7 thoughts on “Charleston Charm”

  1. Wow. What pictures; and perfect weather for them. To me the composure of the oak tree picture is prize winning; it is now in my screen saver rotation. And no traffic on the bridge; Charleston looks slow paced, relaxing and beautiful. Thank you for sharing.

  2. To bad that you can’t get money Scott from yours and Tami travel blog!! It is so informative and has amazing photography!! Miss and Love You Guys!!❤️

  3. Hi There you two! OBI WAN KANOBI, & I… Kaitland Flora are still kickin in our ‘Cargo Camper’…now 6×10 new and revised.

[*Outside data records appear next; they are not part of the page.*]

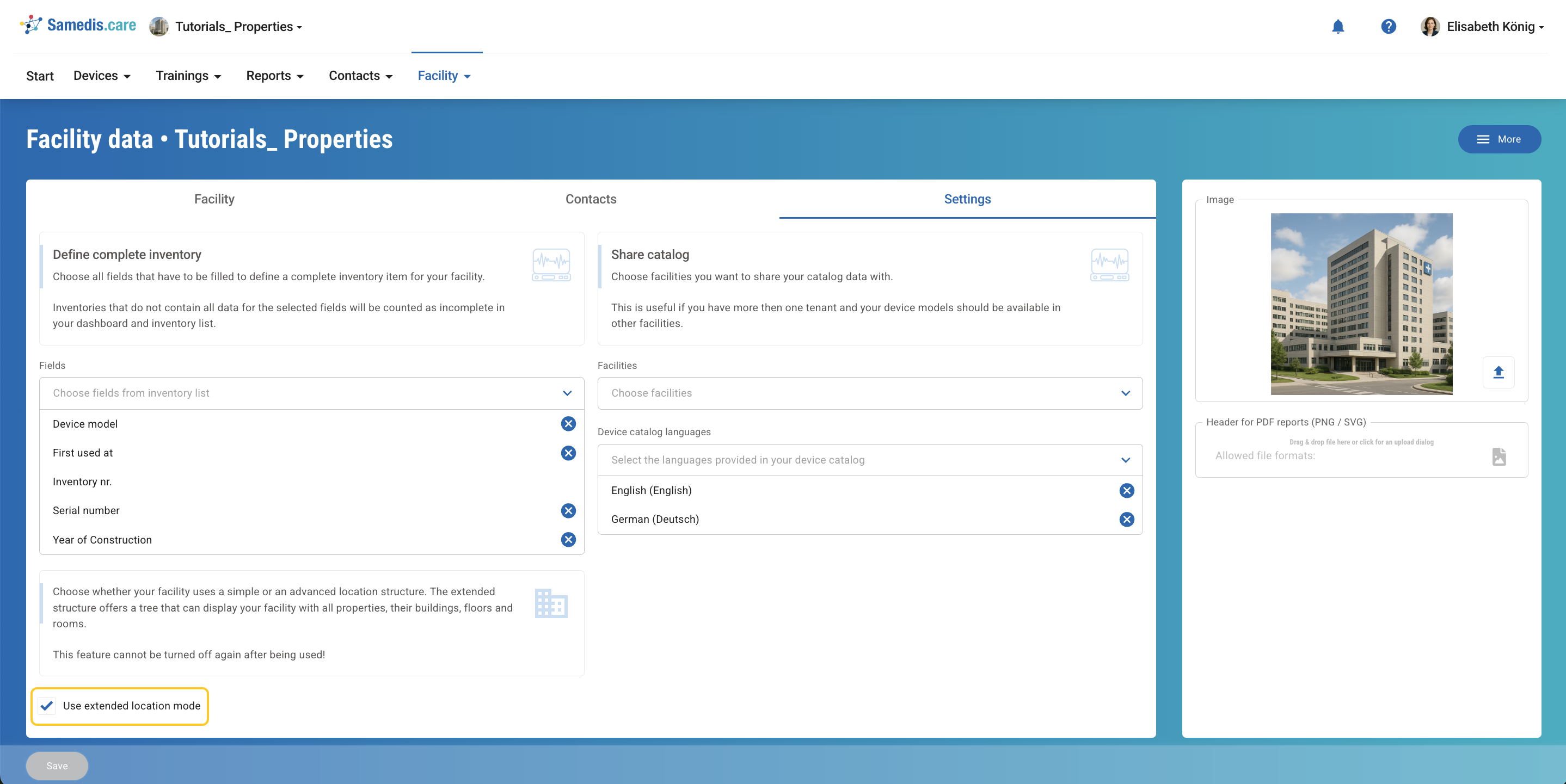Image resolution: width=1566 pixels, height=784 pixels.
Task: Click the hospital building image thumbnail
Action: point(1361,304)
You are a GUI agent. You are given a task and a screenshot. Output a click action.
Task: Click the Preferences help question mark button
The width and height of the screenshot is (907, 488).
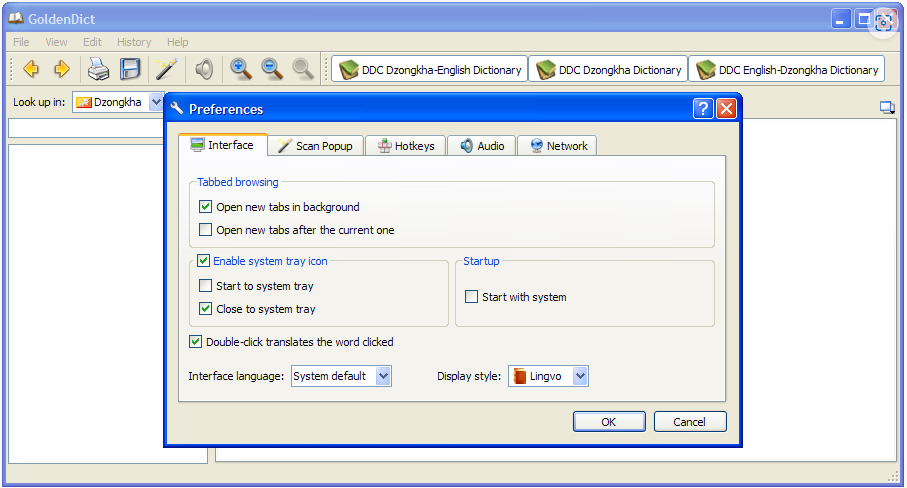tap(703, 109)
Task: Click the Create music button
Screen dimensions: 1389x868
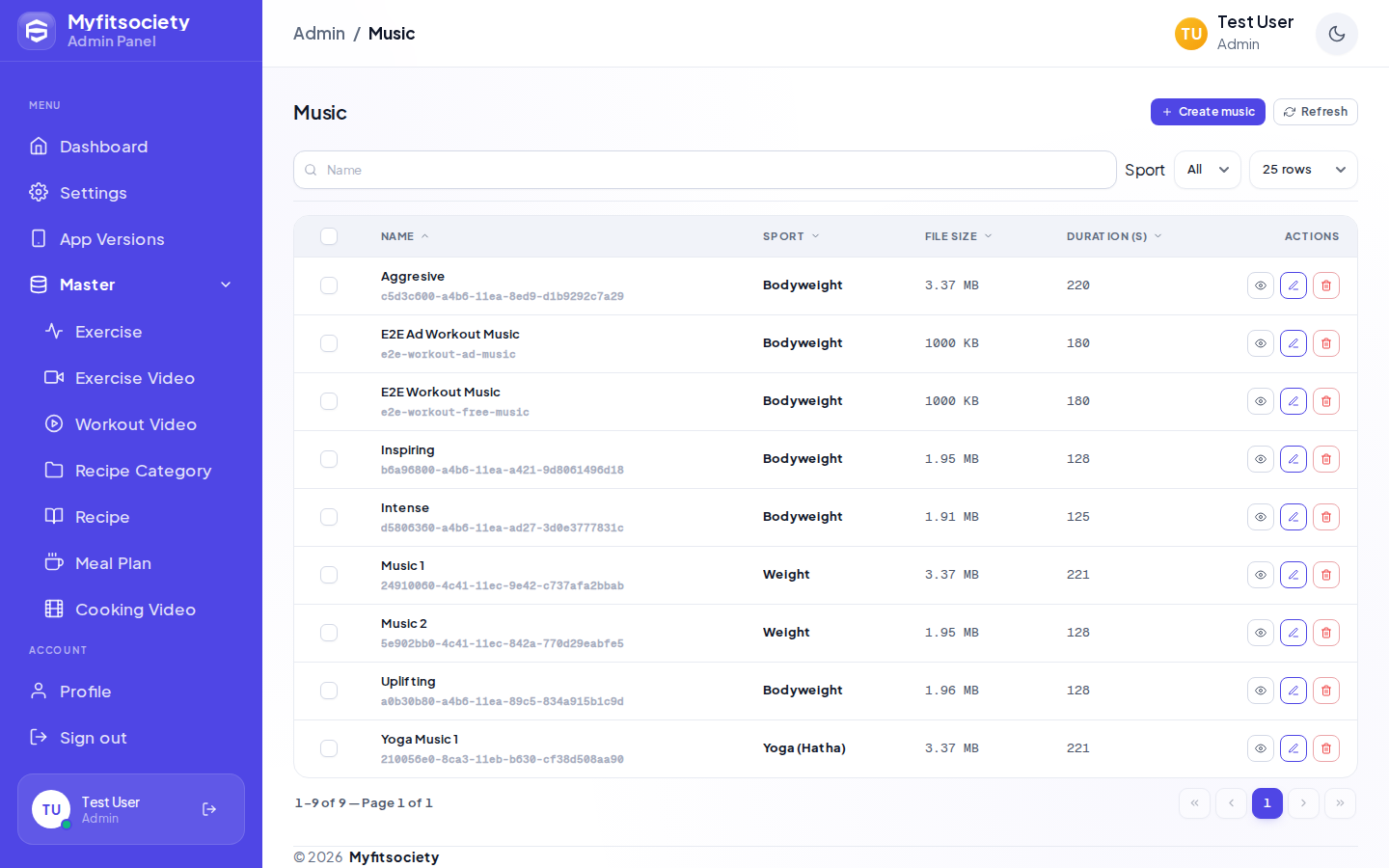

A 2021 Blazer color coordinated is an eye catcher.

    South of Myrtle Beach on 17 is- Huntington Beach camp ground. Sites allow one to walk a short board walk direct to the Atlantic Ocean natural beach area, vast and clear of people.

    Short distance down on 17 there is a Botanical Garden I believe you would enjoy. The Live Oak ‘Angel’, is impressive.

    Character. Called Angel? …because, of it’s devilish architecture?

    Always, enjoy your dance with word and photo! Thank You*

    Kaitland & Obi

  4. Great history lesson. We didn’t make it to Charleston last year, but you’ve put the bait out & we’ve added it to our next eastern loop list. Thanks

  5. I am loving this post! I have been to Charleston and can see some images. I did not know about the wall or the age progression of homes along the road. I was not in the research era of my life then. I do remember the tree and touring the only American Tea Plantation on an island. Charleston Tea Plantation.

    I should have known but did not realize buildings were burnt to the ground. I am glad many in Charleston were spared. Funny how history repeats itself. When the economy goes south, people remodel or redecorate instead of purchasing new. The big box stores thrive in a recession.

    Very interesting about the pirates and the swamp. I am glad the swamp never reclaimed its land! When I go back, I will definitely take the van tour and seek out the rainbow homes.
    Thank you for the links. I will read more about the dungeons.

    Thanks again for including me in your quests.